***** Passage shown

Going on three years into a global pandemic that has already killed more than 5.25 million people, office-related biases are—through some lenses—the least of our concerns.
That said, such biases can impact lifelong professional trajectories, so while lives may not be at stake, life-paths certainly are, and the success or failure of businesses (and scaling up, entire industries) may pivot on such concerns, as well.
Consider, for instance, a concept called "proximity bias," which refers to the slow, barely noticeable accumulation of benefits to people who work from offices—alongside their peers, managers, and/or employers—at the expense of people who work from home (or someplace else that is not the office) because of the pandemic or otherwise.
This space is primarily filled by anecdata at the moment, much of it gathered by research groups scrounging for meaningful case-studies they can present when advising their corporate clients on how to handle remote- and hybrid-work rules so they're as equitable, healthful, and sustainable as possible.

**********
***** Input data

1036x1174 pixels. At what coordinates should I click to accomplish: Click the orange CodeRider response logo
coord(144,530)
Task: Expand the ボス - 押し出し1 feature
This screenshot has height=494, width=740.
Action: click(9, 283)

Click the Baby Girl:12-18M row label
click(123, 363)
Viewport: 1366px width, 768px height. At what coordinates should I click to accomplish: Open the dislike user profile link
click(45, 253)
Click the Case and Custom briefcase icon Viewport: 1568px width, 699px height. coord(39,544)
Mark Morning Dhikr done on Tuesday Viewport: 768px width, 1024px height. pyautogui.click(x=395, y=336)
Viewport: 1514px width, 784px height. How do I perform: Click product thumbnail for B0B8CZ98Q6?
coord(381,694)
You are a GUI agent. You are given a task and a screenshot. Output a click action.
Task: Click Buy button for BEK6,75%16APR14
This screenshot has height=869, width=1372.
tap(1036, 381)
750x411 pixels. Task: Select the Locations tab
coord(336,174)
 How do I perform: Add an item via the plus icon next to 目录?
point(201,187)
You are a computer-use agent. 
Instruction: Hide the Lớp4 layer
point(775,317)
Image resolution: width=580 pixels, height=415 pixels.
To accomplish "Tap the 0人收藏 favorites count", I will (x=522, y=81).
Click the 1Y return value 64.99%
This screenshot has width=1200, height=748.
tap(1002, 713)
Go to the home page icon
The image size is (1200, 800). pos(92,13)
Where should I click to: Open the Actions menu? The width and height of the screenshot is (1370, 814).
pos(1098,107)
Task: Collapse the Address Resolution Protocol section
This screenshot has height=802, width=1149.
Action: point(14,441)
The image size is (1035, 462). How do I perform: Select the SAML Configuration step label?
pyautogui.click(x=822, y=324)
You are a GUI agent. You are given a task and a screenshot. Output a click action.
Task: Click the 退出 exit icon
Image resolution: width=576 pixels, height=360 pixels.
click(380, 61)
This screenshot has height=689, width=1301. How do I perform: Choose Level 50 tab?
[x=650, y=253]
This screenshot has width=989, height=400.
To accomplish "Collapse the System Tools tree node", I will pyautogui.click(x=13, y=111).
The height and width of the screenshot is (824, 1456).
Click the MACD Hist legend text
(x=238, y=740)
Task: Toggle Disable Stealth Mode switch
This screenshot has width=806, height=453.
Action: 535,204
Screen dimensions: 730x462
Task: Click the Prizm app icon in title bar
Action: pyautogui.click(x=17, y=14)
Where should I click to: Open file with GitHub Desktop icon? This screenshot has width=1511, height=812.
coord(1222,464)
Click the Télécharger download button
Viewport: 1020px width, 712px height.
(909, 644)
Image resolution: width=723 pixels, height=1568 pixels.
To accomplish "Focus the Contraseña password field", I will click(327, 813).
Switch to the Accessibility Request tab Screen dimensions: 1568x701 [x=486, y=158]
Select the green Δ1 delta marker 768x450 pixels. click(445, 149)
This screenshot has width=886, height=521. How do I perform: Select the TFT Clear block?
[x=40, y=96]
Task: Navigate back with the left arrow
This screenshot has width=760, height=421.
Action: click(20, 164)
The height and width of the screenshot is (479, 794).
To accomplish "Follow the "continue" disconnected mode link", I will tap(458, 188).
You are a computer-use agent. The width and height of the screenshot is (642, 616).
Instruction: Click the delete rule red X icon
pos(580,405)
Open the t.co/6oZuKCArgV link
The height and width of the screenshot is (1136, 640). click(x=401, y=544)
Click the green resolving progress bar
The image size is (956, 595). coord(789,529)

**********

Description of the task
Pick up the passage on proximity bias in remote and hybrid work, shown above the rows, and write what follows its final sentence.

Response to this exercise
But there have been a few more formal and standardized studies which indicate, for instance, that "face time" influences perception of a person's work. And face time in this context refers to seeing someone around the office but also in extracurricular settings, like getting drinks after work or at a nearby restaurant at lunch.
Importantly, this influence extends to both fellow employees and folks higher up the corporate food chain, which means these spontaneous trait inferences can shape our perceived credibility, reliability, capability, and so on, but also nudge us onto different professional paths because of how we're perceived within our workplace.
Someone who's not at the office, then, because of pandemic-related concerns, because they've just had a kid, or because of geographic limitations is possibly operating at a substantial disadvantage compared to their colleagues who are able to show up in person—even if their work and their personalities are otherwise similar.
Again, there's not a whole lot of good data on this right now, but what is available suggests that even when people who work remotely are doing measurably better work, those working from the office will take the lion's share of promotions and other benefits.
This is an issue many corporations are struggling with right now, as the most equitable move—by some estimations, at least—is to go fully remote, rather than hybrid (some people working at the office, some people working at home, and some people doing a little of both) in order to avoid the amplification of such biases.
There's also some evidence that a feeling of being left out of company culture—if you're one of relatively few remote workers while everyone else is working from a physical office—can negatively impact both work performance and psychological well-being in those not able to tangibly participate in that culture.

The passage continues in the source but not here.